I want to highlight 3 points that are fundamental to business growth – in fact they are very obvious:

1 Growth for self-preservation
Companies exist to make a profit. A profit ensures existence tomorrow. This means to compete better than their competitors. Be better, faster, smarter.

Like any living being, companies have a self-preservation instinct – it must grow and adapt to survive.

2 Growth driving increased profitability
In principle, jumping on the growth wagon means applying economies of scale.

Again, Apple Inc designed this to perfection. Higher iPhone revenue meant lower manufacturing costs on a massive scale and thus delivered increased net profit.  Now iPhone revenue has dropped by 10 million units (compared to last year). Reverberations on the stock market are afoot.
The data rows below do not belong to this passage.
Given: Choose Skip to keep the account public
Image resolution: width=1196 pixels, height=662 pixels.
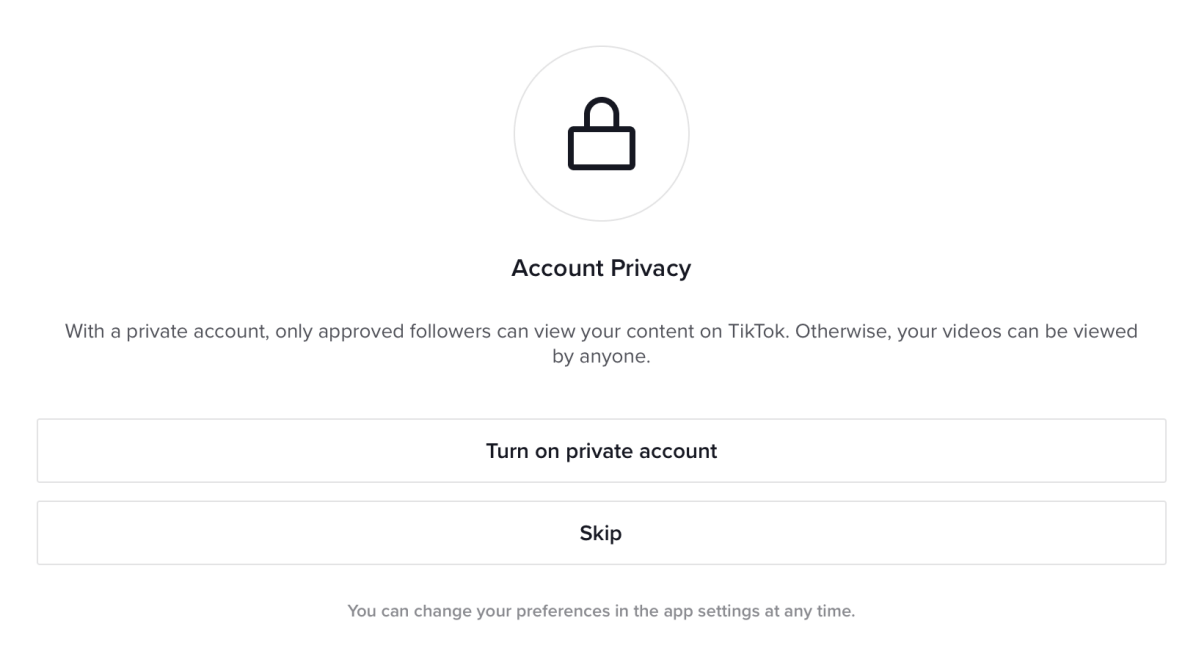Looking at the screenshot, I should tap(601, 533).
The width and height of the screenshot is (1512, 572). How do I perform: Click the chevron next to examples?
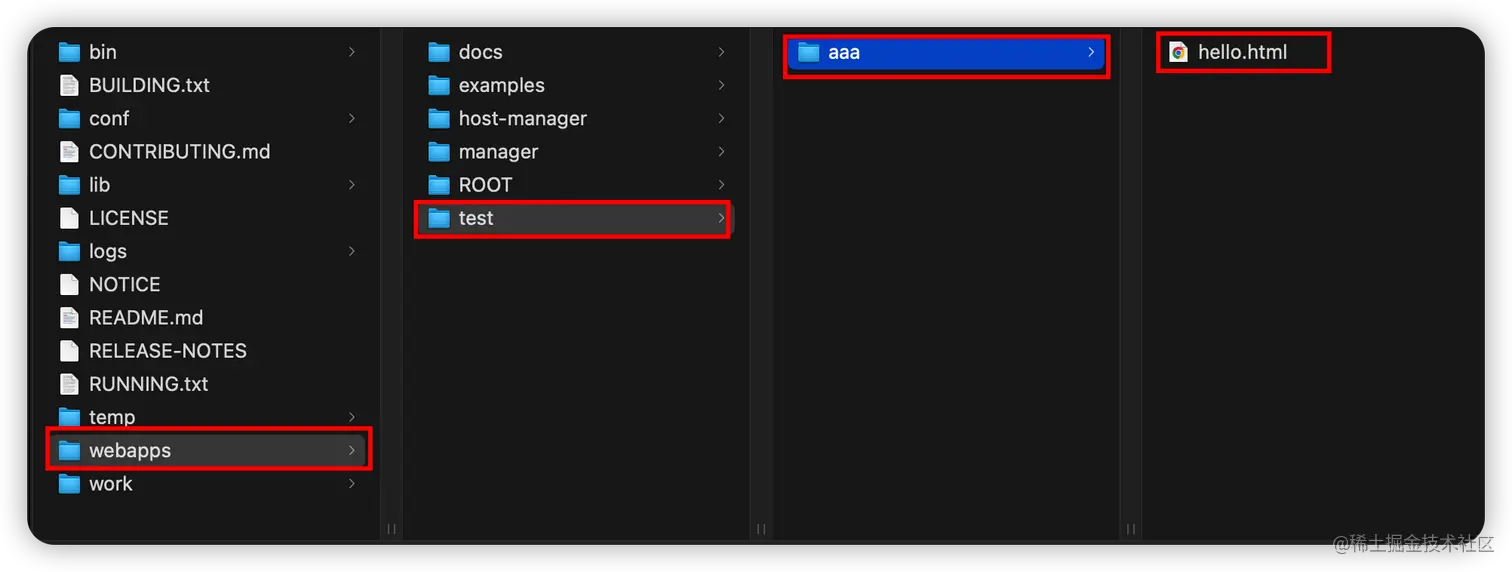click(721, 85)
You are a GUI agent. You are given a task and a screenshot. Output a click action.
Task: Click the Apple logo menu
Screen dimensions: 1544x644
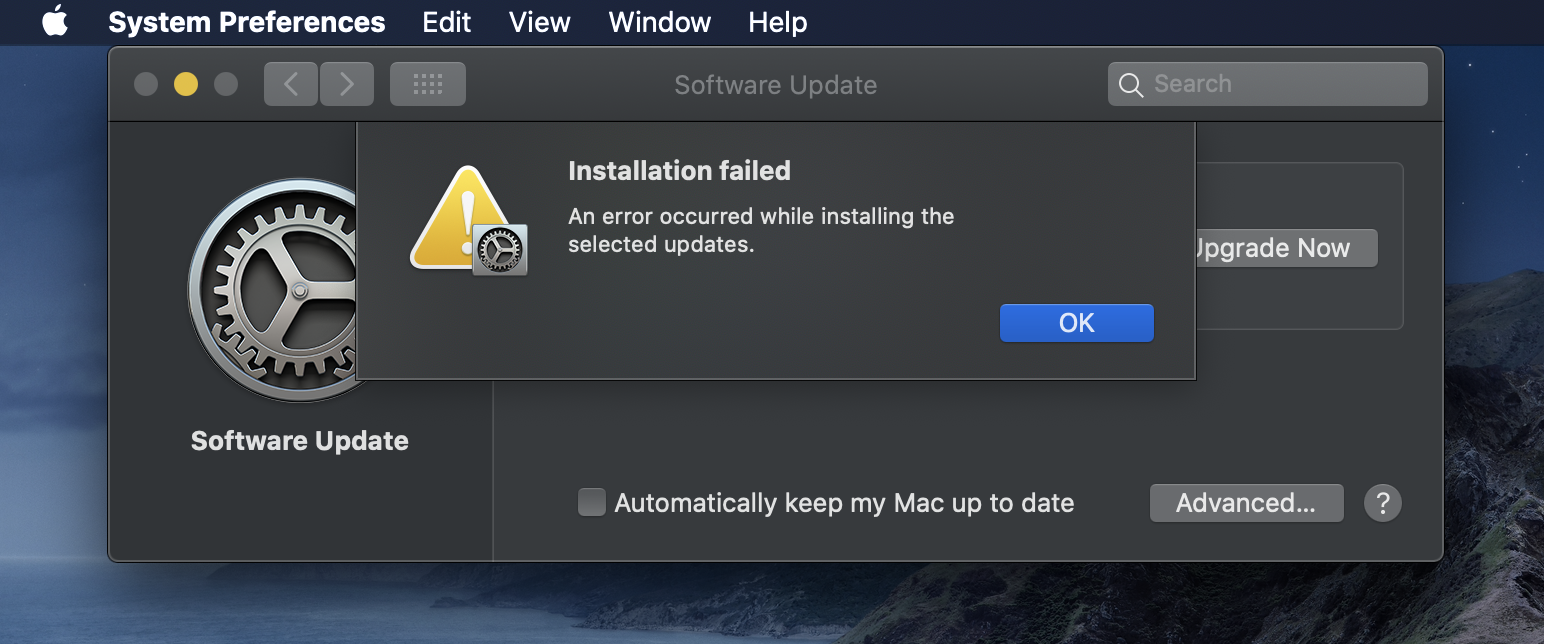coord(55,22)
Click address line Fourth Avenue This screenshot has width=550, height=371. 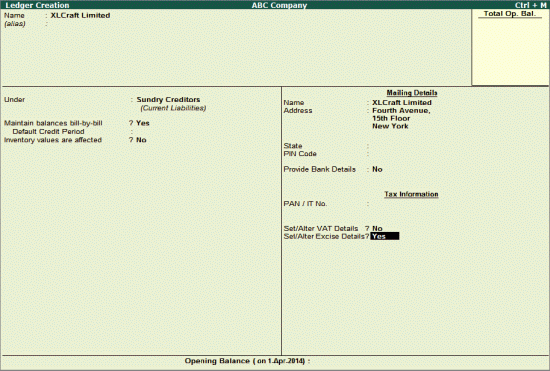pyautogui.click(x=401, y=110)
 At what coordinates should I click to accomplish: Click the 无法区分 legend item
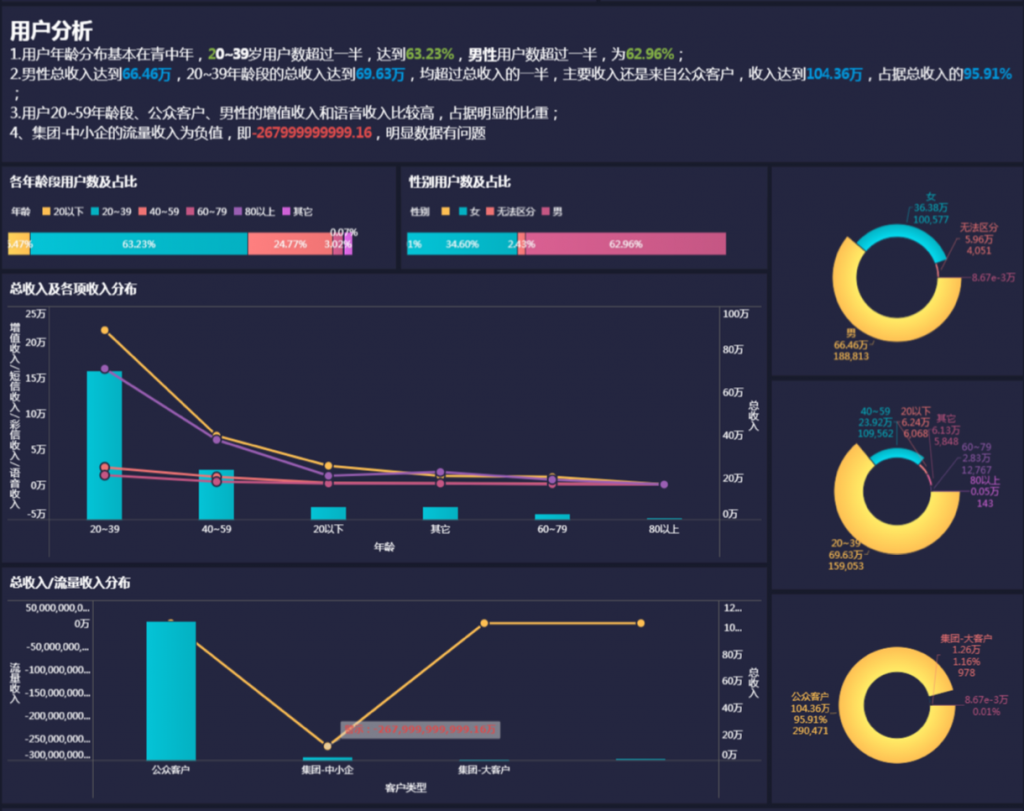pos(511,212)
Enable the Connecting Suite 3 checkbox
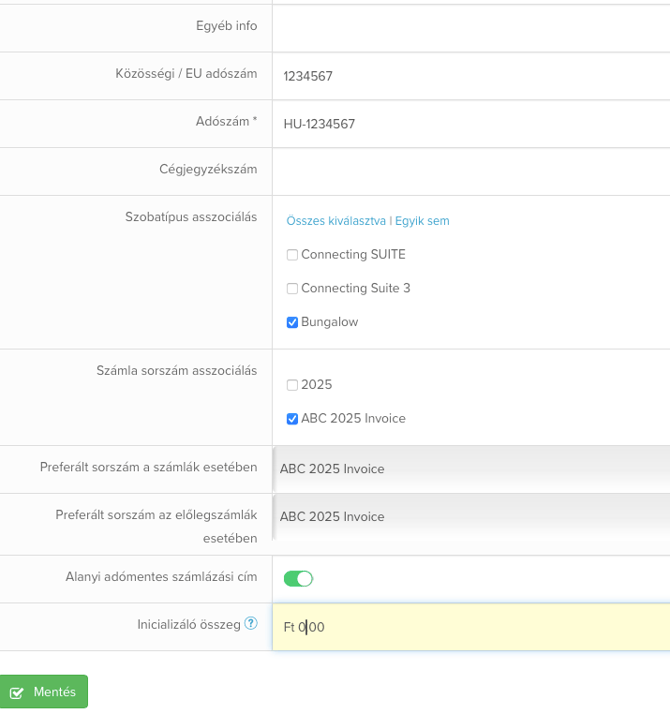Screen dimensions: 670x714 (x=292, y=289)
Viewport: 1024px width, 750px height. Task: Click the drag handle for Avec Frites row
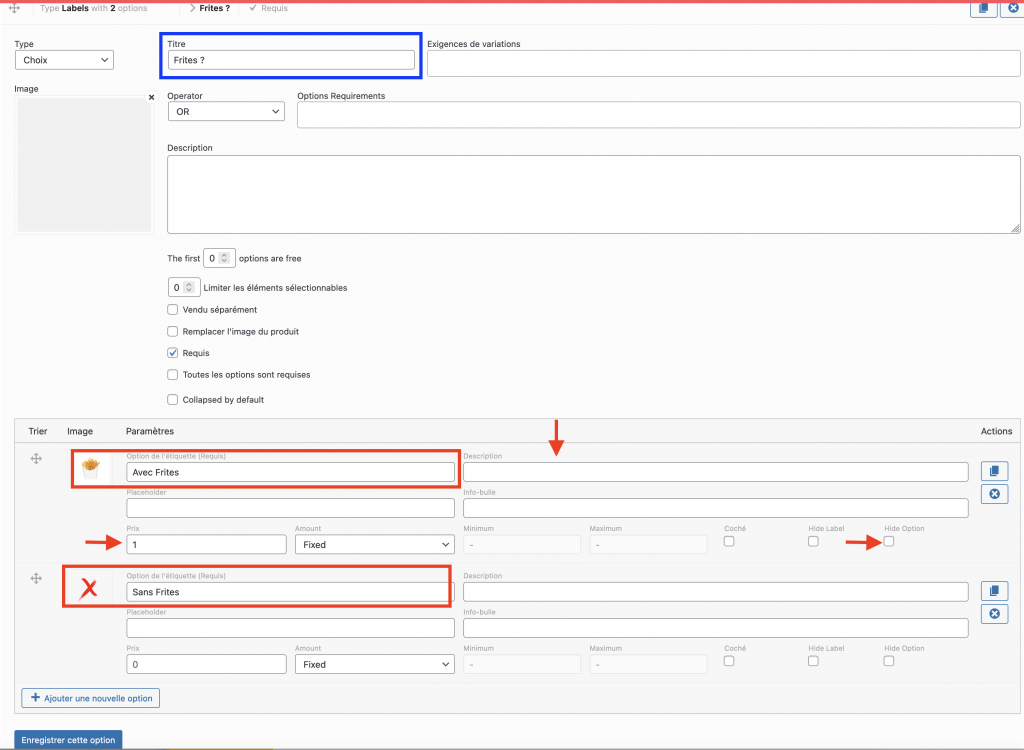tap(36, 459)
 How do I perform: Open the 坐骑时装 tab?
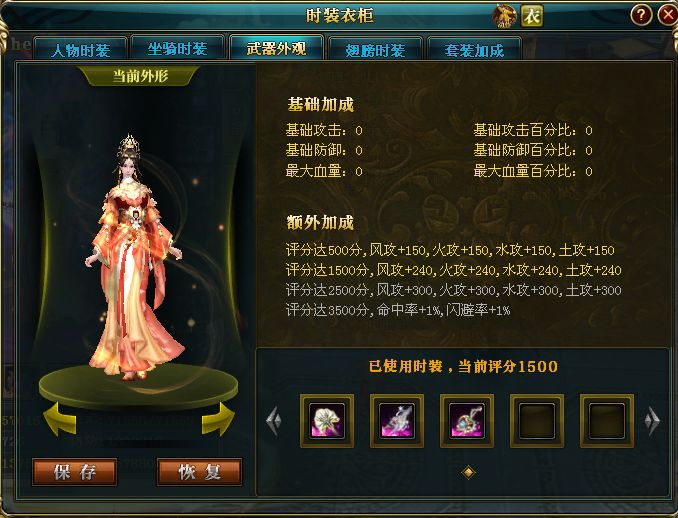[x=177, y=48]
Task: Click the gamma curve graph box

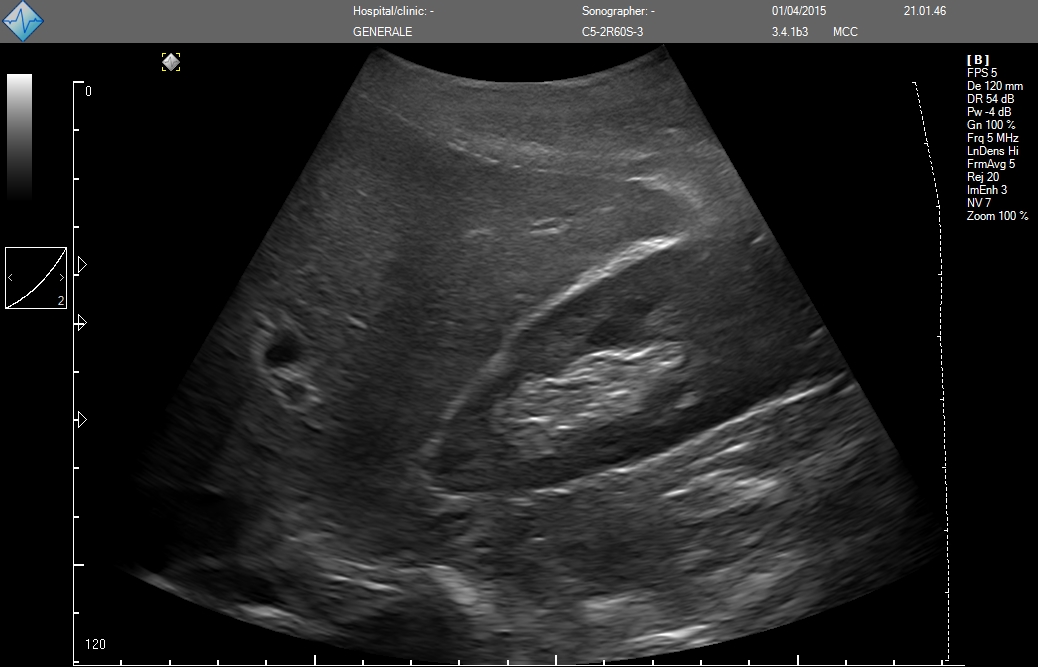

3 Growth – a tough ask for many
Whilst we most of the time hear and read the success stories in the business world, there are a lot businesses out there that are doing it tough, real tough.

However, there is light on the horizon:

Changing the source of Growth

Growth 2009 to 2015

Companies seem to invest more (% to revenue) into R&D (including buying technical knowledge or information abroad) nowadays and focus less on broad-brush marketing.

Six years ago, companies R&D share was 37%, last year it was 52% – it appears that more work is being done to produce high quality products.

In sum: Most businesses have to fight ‘tooth and nail’ to keep growing. I generally advise my clients to grow slowly, use the learning curve to get better at what they already doing. Consolidate the core value proposition, and then expand. Doing the homework via R&D.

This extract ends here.